• [Directive] Gather each line of the material below that contains the word "height" and copy it out in full.
** Data for the task follows **
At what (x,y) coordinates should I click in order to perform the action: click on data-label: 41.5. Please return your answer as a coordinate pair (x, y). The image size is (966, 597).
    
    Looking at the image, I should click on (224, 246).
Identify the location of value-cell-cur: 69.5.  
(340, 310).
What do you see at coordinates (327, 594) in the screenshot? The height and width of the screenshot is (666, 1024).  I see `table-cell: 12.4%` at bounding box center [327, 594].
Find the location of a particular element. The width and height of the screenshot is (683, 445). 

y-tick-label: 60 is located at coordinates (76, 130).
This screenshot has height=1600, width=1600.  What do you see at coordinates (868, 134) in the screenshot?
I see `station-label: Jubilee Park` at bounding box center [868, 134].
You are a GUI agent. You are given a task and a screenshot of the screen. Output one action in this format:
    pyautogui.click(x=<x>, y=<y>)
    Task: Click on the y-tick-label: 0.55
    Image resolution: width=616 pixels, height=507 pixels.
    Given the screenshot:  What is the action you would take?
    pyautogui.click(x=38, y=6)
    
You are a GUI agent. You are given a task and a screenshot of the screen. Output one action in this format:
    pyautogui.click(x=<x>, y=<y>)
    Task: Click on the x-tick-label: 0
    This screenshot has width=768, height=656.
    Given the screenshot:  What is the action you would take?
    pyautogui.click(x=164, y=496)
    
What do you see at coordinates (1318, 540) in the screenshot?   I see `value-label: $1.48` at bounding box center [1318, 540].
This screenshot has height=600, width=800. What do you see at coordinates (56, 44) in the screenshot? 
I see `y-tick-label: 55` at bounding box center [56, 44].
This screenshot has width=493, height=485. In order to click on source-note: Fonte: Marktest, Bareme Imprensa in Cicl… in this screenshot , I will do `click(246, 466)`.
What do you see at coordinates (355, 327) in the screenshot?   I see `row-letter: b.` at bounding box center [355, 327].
** End of Data for the task **
• [Task solution]
What do you see at coordinates (327, 594) in the screenshot? The height and width of the screenshot is (666, 1024).  I see `table-cell: 12.4%` at bounding box center [327, 594].
Find the location of a particular element. The width and height of the screenshot is (683, 445). 
This screenshot has height=1600, width=1600.  What do you see at coordinates (868, 134) in the screenshot?
    Image resolution: width=616 pixels, height=507 pixels.
    This screenshot has width=768, height=656.
This screenshot has height=600, width=800. What do you see at coordinates (56, 44) in the screenshot? 
This screenshot has width=493, height=485. In order to click on source-note: Fonte: Marktest, Bareme Imprensa in Cicl… in this screenshot , I will do `click(246, 466)`.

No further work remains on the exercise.